Disclaimer: I am not an investment advisor. When I describe my own trading activities, it is not intended as advice or solicitation of any kind.

21 February 2012

Recovering an Unbootable Kernel Image

This is a quick how-to on rebuilding an Arch Linux initramfs image when both the main and fallback images are unbootable. This can happen if something goes wrong during an update to the "linux" package and the problem isn't detected and solved before a reboot. This post draws information from the Arch Wiki articles Change Root and mkinitcpio, as well as an Arch Forum post discussing a path problem causing an unbootable image. All the information necessary to recover is contained within these three links, but I felt that a cookbook would be helpful, especially in the stressful moment when a vital computer is sitting at the limited shell prior to booting the kernel.

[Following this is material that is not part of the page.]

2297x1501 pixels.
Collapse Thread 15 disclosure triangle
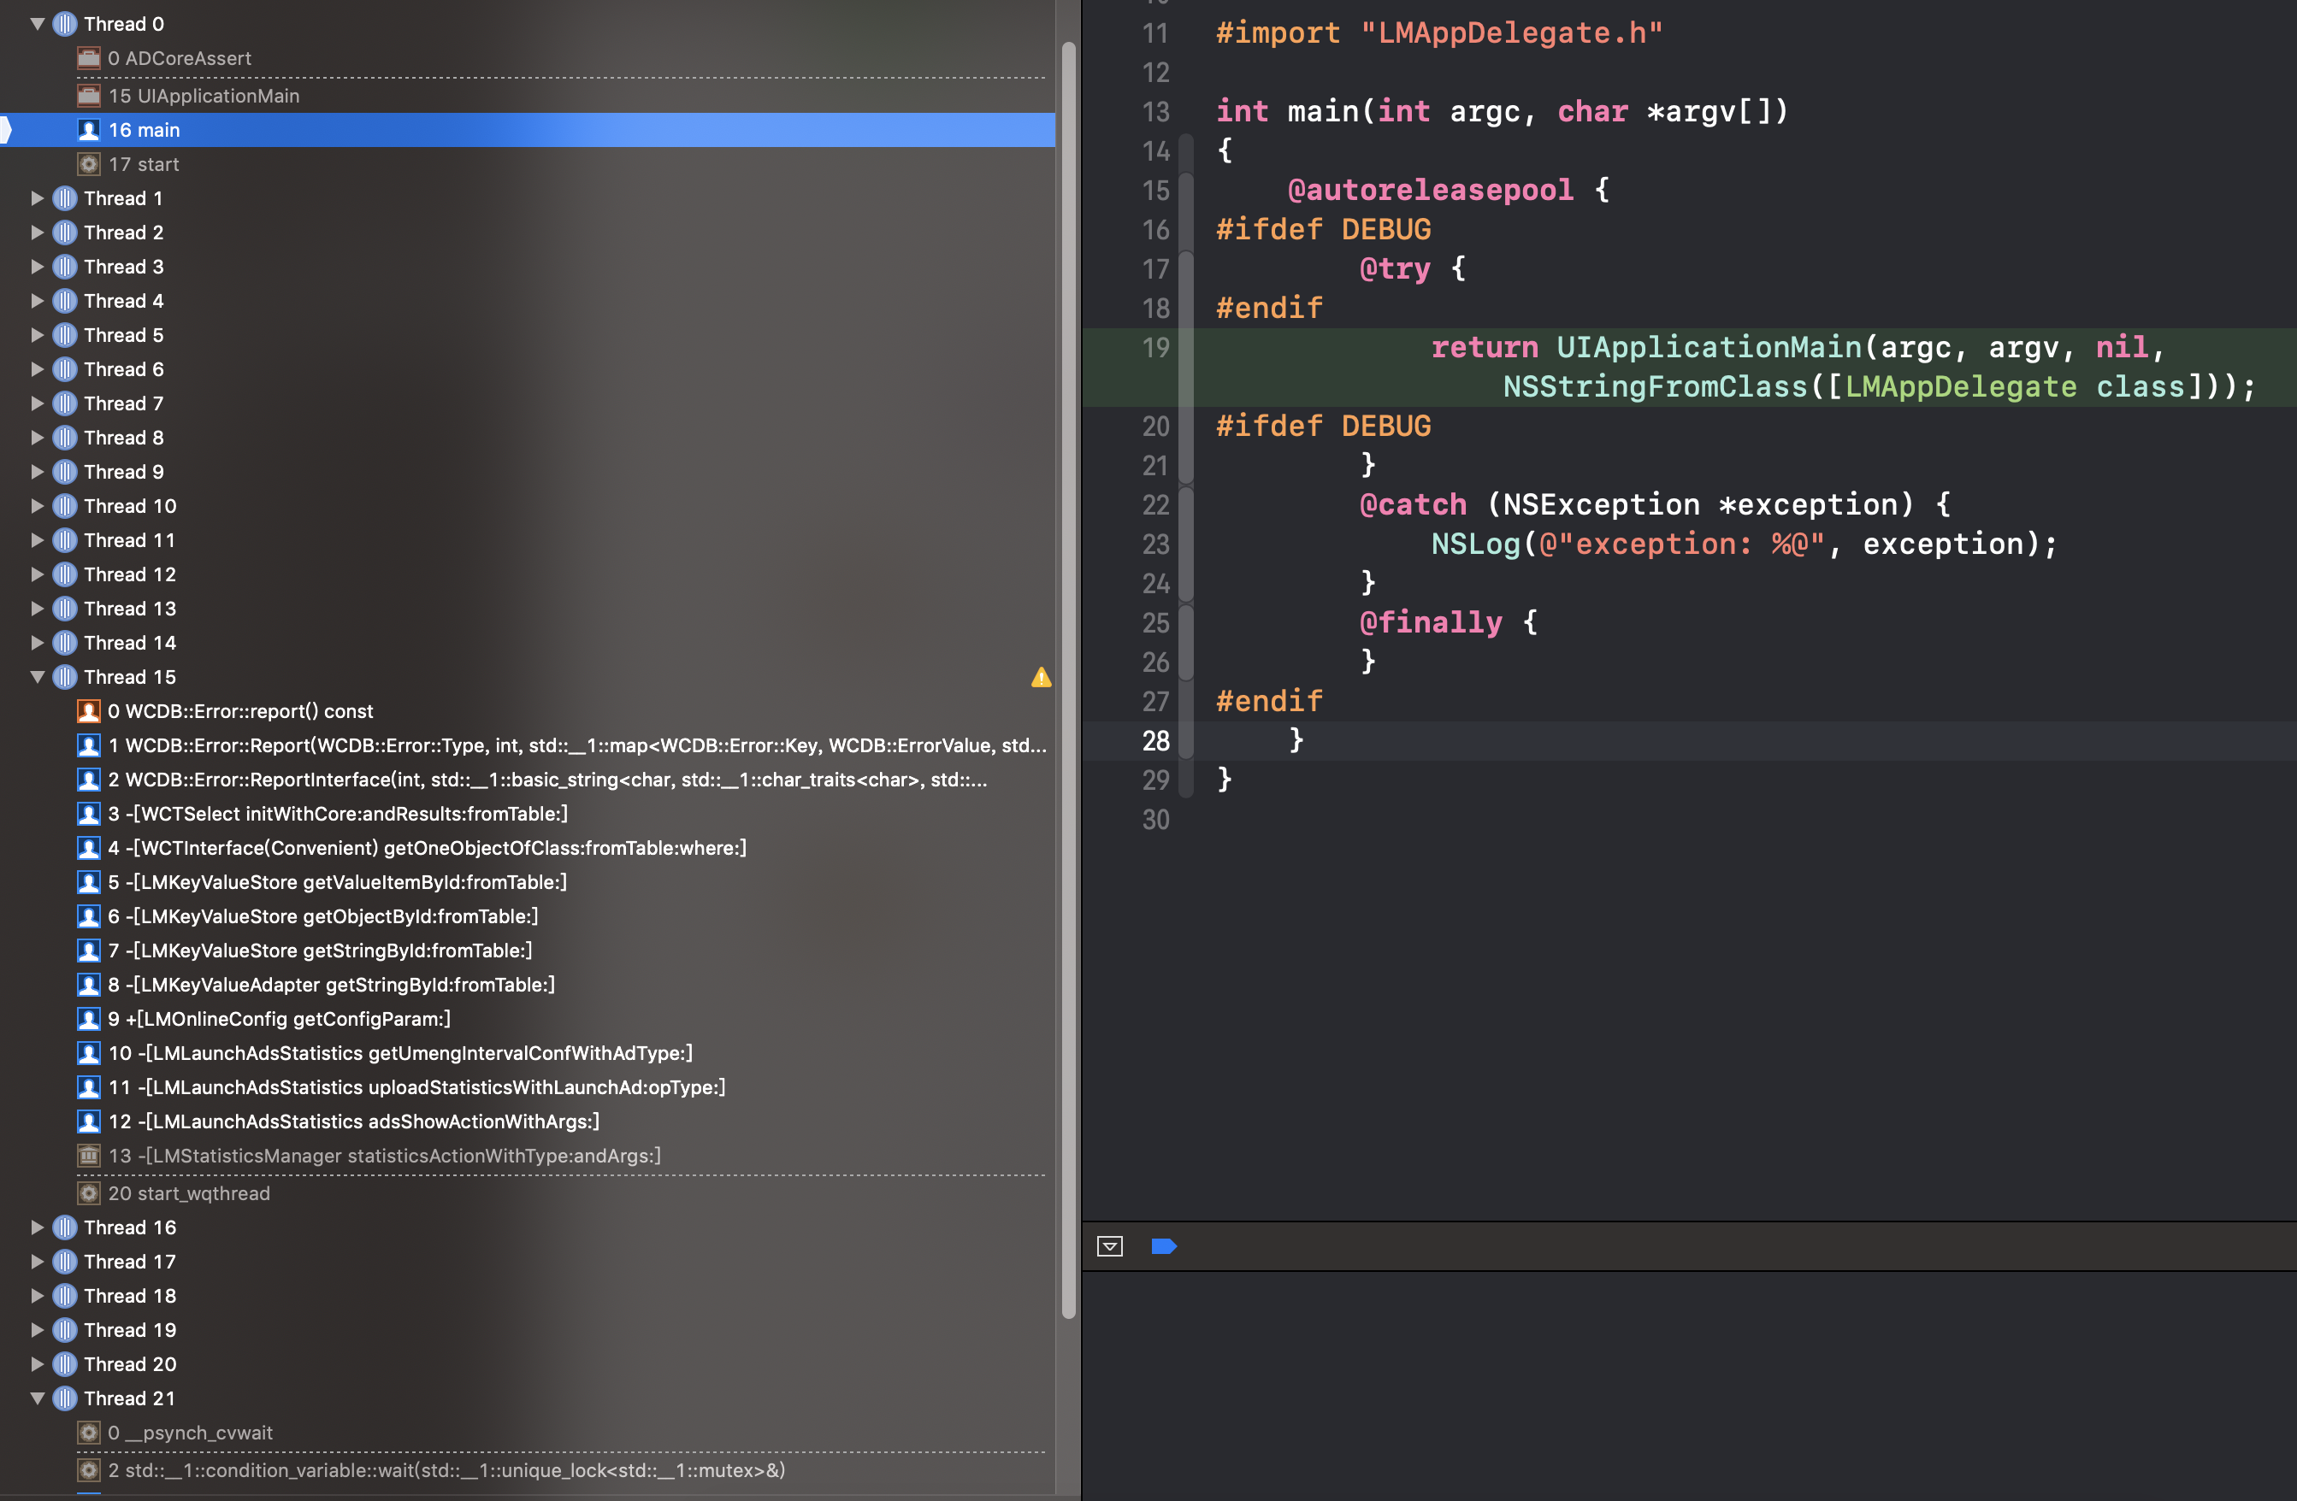pyautogui.click(x=38, y=677)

This is intended to solve the specific problem when the Arch bootstrap claims it can't find the boot drive, and when it is very unlikely that the hardware is actually having a problem. In my case, I experienced this with regularity on a Virtual Machine, which was not having virtual hardware failure. It turned out to be exactly the problem in the forum post described above, but first I needed to recover the system.

Step 1 - Get It Booted
Your system isn't going to boot on its own: both the primary and fallback boot images are refusing to behave. So go get yourself an Arch ISO and burn it to CD or a USB. If you've already installed Arch, you know how to do this. Or read the Arch Wiki article about it if you've forgotten. Use the download and burn process as an opportunity to take a deep breath - that will help with the remaining steps.

Boot from the ISO, and choose the first option from the ISO's boot menu. But don't start Arch setup. Instead get the network running so you can update with pacman.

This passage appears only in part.